> _Dataset_:
----------------------------------------

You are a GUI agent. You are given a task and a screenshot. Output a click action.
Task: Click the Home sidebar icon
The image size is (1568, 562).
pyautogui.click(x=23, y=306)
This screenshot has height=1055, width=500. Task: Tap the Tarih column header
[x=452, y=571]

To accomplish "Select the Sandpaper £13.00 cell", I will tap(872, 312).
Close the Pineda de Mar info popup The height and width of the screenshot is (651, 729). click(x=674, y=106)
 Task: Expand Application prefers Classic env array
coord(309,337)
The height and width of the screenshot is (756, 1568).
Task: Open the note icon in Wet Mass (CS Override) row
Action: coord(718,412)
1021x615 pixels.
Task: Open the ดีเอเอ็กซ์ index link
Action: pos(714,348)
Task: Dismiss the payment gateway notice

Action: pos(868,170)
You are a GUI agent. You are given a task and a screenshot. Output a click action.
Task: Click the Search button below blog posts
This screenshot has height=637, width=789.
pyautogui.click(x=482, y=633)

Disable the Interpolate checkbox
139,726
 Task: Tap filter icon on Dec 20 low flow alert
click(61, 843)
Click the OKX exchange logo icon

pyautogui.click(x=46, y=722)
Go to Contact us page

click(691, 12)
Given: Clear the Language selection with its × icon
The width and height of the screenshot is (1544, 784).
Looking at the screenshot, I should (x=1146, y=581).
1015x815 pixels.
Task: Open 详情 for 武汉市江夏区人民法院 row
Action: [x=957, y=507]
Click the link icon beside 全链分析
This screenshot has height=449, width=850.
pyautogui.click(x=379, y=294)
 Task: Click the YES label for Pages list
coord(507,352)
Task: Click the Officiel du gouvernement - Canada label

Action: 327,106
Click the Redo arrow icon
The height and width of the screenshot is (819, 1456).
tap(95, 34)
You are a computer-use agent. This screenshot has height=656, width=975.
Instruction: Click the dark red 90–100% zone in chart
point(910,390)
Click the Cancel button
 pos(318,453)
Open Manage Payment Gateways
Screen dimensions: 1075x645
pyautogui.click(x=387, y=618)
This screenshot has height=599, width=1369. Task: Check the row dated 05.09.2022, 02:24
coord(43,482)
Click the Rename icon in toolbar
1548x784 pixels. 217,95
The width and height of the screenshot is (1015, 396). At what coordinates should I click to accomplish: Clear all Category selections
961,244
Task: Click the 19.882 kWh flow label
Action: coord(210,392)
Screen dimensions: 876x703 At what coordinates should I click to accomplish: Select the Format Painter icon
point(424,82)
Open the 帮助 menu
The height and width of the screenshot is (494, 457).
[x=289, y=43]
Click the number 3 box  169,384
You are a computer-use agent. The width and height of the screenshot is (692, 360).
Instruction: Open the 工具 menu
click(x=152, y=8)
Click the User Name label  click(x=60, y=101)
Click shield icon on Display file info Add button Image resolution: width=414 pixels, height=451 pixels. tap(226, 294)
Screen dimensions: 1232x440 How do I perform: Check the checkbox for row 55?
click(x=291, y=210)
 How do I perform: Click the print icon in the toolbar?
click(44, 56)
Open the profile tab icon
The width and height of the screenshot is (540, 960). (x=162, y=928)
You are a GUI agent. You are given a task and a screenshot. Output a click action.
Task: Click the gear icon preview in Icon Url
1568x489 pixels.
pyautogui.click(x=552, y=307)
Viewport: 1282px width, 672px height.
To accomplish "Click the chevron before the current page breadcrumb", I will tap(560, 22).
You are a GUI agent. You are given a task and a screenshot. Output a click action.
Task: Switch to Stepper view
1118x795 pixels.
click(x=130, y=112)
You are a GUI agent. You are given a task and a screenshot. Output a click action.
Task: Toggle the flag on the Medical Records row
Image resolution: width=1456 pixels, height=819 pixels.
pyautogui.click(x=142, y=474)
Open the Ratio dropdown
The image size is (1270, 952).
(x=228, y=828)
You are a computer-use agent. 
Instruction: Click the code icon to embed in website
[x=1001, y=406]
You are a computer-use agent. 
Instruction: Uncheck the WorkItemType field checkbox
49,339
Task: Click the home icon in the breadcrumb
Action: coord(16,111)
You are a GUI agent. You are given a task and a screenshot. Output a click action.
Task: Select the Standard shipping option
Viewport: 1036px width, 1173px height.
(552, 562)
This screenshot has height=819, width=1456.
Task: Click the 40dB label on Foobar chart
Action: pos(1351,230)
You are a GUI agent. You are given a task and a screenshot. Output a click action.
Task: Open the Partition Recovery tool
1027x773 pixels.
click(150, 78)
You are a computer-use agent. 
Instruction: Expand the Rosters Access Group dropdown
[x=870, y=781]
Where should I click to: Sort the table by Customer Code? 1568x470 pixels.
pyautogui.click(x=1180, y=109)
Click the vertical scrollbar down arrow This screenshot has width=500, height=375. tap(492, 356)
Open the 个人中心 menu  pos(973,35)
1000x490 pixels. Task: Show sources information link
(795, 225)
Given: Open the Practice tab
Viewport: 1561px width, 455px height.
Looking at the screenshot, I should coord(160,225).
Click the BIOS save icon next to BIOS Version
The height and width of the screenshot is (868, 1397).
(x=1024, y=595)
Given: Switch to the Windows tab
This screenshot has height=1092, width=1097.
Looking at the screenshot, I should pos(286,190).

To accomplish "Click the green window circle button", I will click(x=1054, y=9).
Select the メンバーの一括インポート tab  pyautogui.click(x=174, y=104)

----------------------------------------

> _Task description_:
Copy every line of the entries above again, character for character, with nothing left out or changed.

> _Complete answer_:
You are a GUI agent. You are given a task and a screenshot. Output a click action.
Task: Click the Home sidebar icon
The image size is (1568, 562).
pyautogui.click(x=23, y=306)
This screenshot has height=1055, width=500. Task: Tap the Tarih column header
[x=452, y=571]

To accomplish "Select the Sandpaper £13.00 cell", I will tap(872, 312).
Close the Pineda de Mar info popup The height and width of the screenshot is (651, 729). click(x=674, y=106)
 Task: Expand Application prefers Classic env array
coord(309,337)
The height and width of the screenshot is (756, 1568).
Task: Open the note icon in Wet Mass (CS Override) row
Action: coord(718,412)
1021x615 pixels.
Task: Open the ดีเอเอ็กซ์ index link
Action: pos(714,348)
Task: Dismiss the payment gateway notice

Action: pos(868,170)
You are a GUI agent. You are given a task and a screenshot. Output a click action.
Task: Click the Search button below blog posts
This screenshot has height=637, width=789.
pyautogui.click(x=482, y=633)

Disable the Interpolate checkbox
139,726
 Task: Tap filter icon on Dec 20 low flow alert
click(61, 843)
Click the OKX exchange logo icon

pyautogui.click(x=46, y=722)
Go to Contact us page

click(691, 12)
Given: Clear the Language selection with its × icon
The width and height of the screenshot is (1544, 784).
Looking at the screenshot, I should (x=1146, y=581).
1015x815 pixels.
Task: Open 详情 for 武汉市江夏区人民法院 row
Action: [x=957, y=507]
Click the link icon beside 全链分析
This screenshot has height=449, width=850.
pyautogui.click(x=379, y=294)
 Task: Click the YES label for Pages list
coord(507,352)
Task: Click the Officiel du gouvernement - Canada label

Action: 327,106
Click the Redo arrow icon
The height and width of the screenshot is (819, 1456).
tap(95, 34)
You are a computer-use agent. This screenshot has height=656, width=975.
Instruction: Click the dark red 90–100% zone in chart
point(910,390)
Click the Cancel button
 pos(318,453)
Open Manage Payment Gateways
Screen dimensions: 1075x645
pyautogui.click(x=387, y=618)
This screenshot has height=599, width=1369. Task: Check the row dated 05.09.2022, 02:24
coord(43,482)
Click the Rename icon in toolbar
1548x784 pixels. 217,95
The width and height of the screenshot is (1015, 396). At what coordinates should I click to accomplish: Clear all Category selections
961,244
Task: Click the 19.882 kWh flow label
Action: coord(210,392)
Screen dimensions: 876x703 At what coordinates should I click to accomplish: Select the Format Painter icon
point(424,82)
Open the 帮助 menu
The height and width of the screenshot is (494, 457).
[x=289, y=43]
Click the number 3 box  169,384
You are a computer-use agent. The width and height of the screenshot is (692, 360).
Instruction: Open the 工具 menu
click(x=152, y=8)
Click the User Name label  click(x=60, y=101)
Click shield icon on Display file info Add button Image resolution: width=414 pixels, height=451 pixels. tap(226, 294)
Screen dimensions: 1232x440 How do I perform: Check the checkbox for row 55?
click(x=291, y=210)
 How do I perform: Click the print icon in the toolbar?
click(44, 56)
Open the profile tab icon
The width and height of the screenshot is (540, 960). (x=162, y=928)
You are a GUI agent. You are given a task and a screenshot. Output a click action.
Task: Click the gear icon preview in Icon Url
1568x489 pixels.
pyautogui.click(x=552, y=307)
Viewport: 1282px width, 672px height.
To accomplish "Click the chevron before the current page breadcrumb", I will tap(560, 22).
You are a GUI agent. You are given a task and a screenshot. Output a click action.
Task: Switch to Stepper view
1118x795 pixels.
click(x=130, y=112)
You are a GUI agent. You are given a task and a screenshot. Output a click action.
Task: Toggle the flag on the Medical Records row
Image resolution: width=1456 pixels, height=819 pixels.
pyautogui.click(x=142, y=474)
Open the Ratio dropdown
The image size is (1270, 952).
(x=228, y=828)
You are a computer-use agent. 
Instruction: Click the code icon to embed in website
[x=1001, y=406]
You are a computer-use agent. 
Instruction: Uncheck the WorkItemType field checkbox
49,339
Task: Click the home icon in the breadcrumb
Action: coord(16,111)
You are a GUI agent. You are given a task and a screenshot. Output a click action.
Task: Select the Standard shipping option
Viewport: 1036px width, 1173px height.
(552, 562)
This screenshot has height=819, width=1456.
Task: Click the 40dB label on Foobar chart
Action: pos(1351,230)
You are a GUI agent. You are given a task and a screenshot. Output a click action.
Task: Open the Partition Recovery tool
1027x773 pixels.
click(150, 78)
You are a computer-use agent. 
Instruction: Expand the Rosters Access Group dropdown
[x=870, y=781]
Where should I click to: Sort the table by Customer Code? 1568x470 pixels.
pyautogui.click(x=1180, y=109)
Click the vertical scrollbar down arrow This screenshot has width=500, height=375. tap(492, 356)
Open the 个人中心 menu  pos(973,35)
1000x490 pixels. Task: Show sources information link
(795, 225)
Given: Open the Practice tab
Viewport: 1561px width, 455px height.
Looking at the screenshot, I should coord(160,225).
Click the BIOS save icon next to BIOS Version
The height and width of the screenshot is (868, 1397).
(x=1024, y=595)
Given: Switch to the Windows tab
This screenshot has height=1092, width=1097.
Looking at the screenshot, I should pos(286,190).

To accomplish "Click the green window circle button", I will click(x=1054, y=9).
Select the メンバーの一括インポート tab  pyautogui.click(x=174, y=104)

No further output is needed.